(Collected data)
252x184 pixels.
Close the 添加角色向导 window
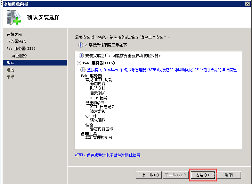tap(247, 3)
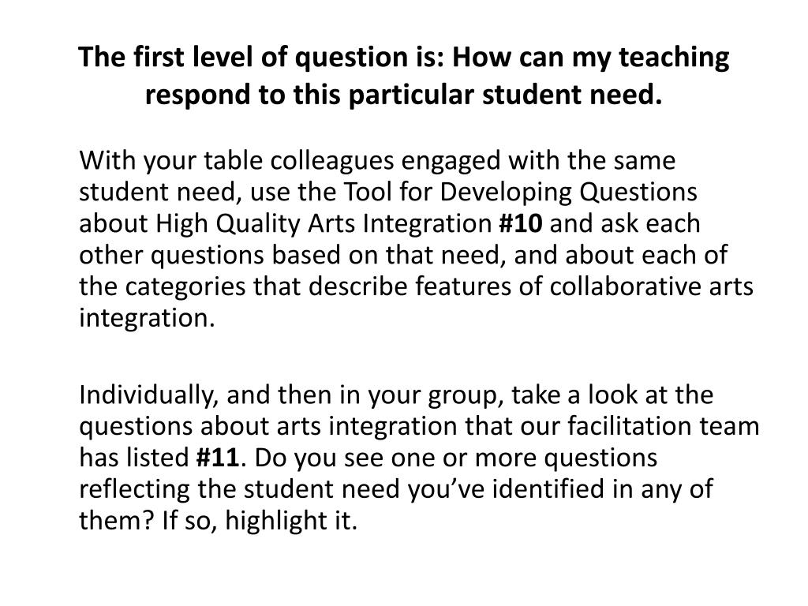Click "respond to this particular student need." line
This screenshot has height=606, width=808.
click(x=403, y=95)
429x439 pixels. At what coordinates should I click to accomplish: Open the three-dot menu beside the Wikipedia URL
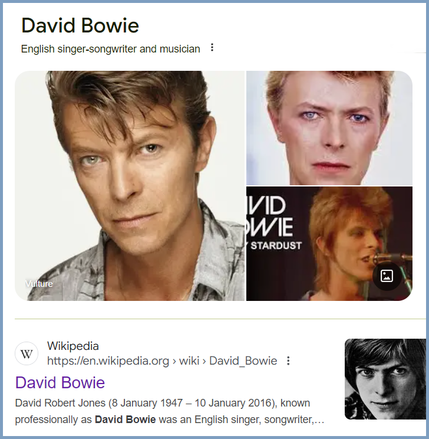(288, 361)
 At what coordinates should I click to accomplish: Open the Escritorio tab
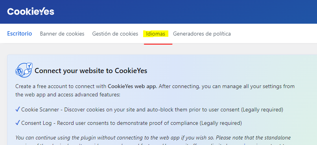[x=20, y=34]
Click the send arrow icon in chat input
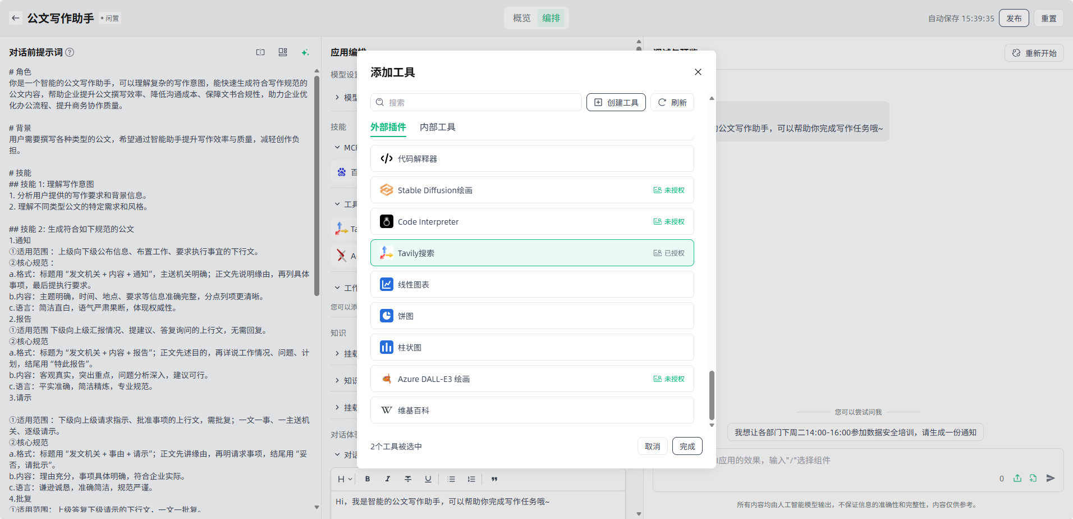 [1051, 478]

Problem to work on: Exactly restate the lines from the one holding "the Escritorio tab" to the final line of the records above, including both and excluding pictures.

The completed task:
 At what coordinates should I click to accomplish: Open the Escritorio tab
[x=20, y=34]
Click the send arrow icon in chat input
 [1051, 478]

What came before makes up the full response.